- TASK OBJECTIVE -
When the string "label" is part of a line below, that line should be copied.

[Data extracted from a collection]
================

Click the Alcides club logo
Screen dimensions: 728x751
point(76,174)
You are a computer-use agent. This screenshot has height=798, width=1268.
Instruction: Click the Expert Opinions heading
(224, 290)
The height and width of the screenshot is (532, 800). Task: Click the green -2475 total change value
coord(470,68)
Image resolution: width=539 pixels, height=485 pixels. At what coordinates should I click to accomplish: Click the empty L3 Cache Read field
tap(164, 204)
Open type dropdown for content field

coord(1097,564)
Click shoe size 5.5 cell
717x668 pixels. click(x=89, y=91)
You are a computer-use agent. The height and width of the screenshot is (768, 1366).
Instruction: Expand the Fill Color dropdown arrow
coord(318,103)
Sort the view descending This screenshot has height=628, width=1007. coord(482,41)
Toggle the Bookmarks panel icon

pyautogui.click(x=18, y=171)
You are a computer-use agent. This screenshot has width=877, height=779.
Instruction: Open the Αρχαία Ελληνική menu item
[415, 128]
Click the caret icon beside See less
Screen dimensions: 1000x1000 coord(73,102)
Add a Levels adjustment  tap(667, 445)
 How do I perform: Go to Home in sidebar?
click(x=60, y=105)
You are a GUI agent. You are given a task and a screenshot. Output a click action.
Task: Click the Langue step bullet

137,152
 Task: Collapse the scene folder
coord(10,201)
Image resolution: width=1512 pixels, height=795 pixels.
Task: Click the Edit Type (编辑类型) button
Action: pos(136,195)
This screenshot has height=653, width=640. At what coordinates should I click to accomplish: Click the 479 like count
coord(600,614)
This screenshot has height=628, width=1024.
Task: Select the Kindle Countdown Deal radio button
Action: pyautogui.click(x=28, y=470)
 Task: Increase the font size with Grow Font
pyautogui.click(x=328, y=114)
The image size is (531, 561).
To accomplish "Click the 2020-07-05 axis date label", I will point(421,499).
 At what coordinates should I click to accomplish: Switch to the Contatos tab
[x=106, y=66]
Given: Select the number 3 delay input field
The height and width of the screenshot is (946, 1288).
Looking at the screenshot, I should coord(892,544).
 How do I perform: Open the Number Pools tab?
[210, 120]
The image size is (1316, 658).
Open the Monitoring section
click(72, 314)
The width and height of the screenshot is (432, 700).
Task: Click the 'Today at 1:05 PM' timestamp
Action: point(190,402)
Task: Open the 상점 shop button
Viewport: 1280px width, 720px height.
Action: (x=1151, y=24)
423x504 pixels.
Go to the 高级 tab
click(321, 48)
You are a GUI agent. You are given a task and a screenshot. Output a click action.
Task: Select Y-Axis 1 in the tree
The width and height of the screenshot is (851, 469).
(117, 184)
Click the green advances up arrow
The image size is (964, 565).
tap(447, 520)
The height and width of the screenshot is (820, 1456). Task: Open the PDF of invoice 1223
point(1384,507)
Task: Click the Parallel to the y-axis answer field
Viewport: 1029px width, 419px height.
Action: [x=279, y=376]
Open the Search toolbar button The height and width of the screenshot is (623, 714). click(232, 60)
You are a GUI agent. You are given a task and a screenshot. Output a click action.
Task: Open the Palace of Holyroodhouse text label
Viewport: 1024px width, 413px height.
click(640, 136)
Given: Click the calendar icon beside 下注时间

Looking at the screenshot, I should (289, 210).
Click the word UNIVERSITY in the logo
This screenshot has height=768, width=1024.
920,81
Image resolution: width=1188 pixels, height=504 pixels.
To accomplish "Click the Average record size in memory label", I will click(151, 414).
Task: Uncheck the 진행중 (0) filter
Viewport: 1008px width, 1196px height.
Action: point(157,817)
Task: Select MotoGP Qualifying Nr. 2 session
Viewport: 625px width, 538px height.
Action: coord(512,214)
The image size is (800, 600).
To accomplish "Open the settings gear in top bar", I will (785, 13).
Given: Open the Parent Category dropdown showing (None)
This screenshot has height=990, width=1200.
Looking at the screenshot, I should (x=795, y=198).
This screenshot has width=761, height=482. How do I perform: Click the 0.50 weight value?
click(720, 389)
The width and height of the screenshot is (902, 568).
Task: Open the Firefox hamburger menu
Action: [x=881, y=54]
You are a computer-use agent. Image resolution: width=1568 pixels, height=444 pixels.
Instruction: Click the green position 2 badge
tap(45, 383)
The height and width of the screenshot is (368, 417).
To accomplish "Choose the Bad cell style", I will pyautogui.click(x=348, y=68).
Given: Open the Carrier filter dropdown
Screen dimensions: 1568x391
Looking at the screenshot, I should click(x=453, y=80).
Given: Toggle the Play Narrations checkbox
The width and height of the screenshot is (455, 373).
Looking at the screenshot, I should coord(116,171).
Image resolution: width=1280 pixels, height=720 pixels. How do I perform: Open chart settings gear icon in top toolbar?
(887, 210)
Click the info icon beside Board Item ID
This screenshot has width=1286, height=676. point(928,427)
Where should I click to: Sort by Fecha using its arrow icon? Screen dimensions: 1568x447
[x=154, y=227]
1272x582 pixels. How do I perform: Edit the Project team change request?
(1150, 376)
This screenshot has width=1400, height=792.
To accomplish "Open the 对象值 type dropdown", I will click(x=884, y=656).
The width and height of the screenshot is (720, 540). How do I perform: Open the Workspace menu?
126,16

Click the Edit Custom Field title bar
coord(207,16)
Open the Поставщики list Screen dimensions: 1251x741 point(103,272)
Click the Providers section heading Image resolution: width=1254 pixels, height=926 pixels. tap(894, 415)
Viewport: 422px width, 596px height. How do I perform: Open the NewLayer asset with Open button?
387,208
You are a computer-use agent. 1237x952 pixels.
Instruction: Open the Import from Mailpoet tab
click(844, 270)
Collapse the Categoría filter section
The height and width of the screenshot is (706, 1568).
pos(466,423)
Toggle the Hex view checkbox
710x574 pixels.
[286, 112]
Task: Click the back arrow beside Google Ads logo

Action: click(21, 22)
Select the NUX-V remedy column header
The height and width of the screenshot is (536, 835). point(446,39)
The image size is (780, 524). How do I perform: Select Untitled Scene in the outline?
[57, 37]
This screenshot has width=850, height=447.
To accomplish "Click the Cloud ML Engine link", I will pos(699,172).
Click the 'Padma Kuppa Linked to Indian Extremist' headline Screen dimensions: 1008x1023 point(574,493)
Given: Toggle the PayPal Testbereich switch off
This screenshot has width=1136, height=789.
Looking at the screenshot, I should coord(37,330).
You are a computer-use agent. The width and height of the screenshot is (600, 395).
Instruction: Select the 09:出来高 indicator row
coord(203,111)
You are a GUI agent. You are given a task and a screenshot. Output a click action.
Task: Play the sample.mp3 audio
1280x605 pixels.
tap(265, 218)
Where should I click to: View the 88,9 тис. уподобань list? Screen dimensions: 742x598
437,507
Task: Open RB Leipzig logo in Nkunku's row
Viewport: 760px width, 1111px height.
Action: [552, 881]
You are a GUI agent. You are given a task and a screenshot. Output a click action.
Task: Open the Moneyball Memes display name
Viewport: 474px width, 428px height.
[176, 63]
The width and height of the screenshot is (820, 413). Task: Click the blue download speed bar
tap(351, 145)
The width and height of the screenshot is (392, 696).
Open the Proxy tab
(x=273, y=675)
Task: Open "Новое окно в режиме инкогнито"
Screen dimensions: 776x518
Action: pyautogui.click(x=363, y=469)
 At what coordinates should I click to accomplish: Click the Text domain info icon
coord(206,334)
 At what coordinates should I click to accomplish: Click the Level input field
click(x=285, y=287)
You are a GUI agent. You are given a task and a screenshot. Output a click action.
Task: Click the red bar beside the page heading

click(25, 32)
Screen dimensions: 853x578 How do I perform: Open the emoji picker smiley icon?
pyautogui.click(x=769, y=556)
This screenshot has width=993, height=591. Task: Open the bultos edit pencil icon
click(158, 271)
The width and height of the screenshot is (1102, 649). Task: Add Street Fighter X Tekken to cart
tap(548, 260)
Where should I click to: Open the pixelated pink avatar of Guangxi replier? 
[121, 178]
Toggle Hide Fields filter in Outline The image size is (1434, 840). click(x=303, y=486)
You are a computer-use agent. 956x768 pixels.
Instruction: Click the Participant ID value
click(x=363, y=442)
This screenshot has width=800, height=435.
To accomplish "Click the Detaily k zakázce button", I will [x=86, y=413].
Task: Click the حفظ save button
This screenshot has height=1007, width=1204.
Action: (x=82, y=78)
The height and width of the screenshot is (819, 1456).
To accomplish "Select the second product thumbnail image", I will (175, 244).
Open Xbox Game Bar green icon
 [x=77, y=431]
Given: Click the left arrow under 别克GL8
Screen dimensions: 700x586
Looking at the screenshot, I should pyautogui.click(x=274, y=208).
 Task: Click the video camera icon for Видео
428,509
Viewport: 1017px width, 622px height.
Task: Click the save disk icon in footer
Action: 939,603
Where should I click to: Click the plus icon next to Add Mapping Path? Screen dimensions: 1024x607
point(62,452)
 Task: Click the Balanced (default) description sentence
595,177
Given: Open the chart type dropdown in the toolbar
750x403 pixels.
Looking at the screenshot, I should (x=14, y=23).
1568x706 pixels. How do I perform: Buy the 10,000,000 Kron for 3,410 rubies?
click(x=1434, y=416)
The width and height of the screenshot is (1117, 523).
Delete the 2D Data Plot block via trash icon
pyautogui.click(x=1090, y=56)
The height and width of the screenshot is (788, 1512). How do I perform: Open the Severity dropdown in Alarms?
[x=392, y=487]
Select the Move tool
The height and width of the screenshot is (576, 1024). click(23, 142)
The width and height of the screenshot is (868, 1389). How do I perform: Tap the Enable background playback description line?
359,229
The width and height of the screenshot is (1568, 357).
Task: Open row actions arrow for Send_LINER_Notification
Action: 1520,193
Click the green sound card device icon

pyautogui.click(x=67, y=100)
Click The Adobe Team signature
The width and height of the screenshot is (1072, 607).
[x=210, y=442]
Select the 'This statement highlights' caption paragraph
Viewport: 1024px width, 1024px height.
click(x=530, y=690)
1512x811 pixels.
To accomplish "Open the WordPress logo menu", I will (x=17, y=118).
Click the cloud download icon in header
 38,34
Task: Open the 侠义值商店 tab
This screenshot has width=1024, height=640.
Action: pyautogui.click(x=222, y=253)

================

- PROBLEM SOLUTION -
To accomplish "Click the 2020-07-05 axis date label", I will point(421,499).
Task: Open the Palace of Holyroodhouse text label
To accomplish "Click the Average record size in memory label", I will click(151, 414).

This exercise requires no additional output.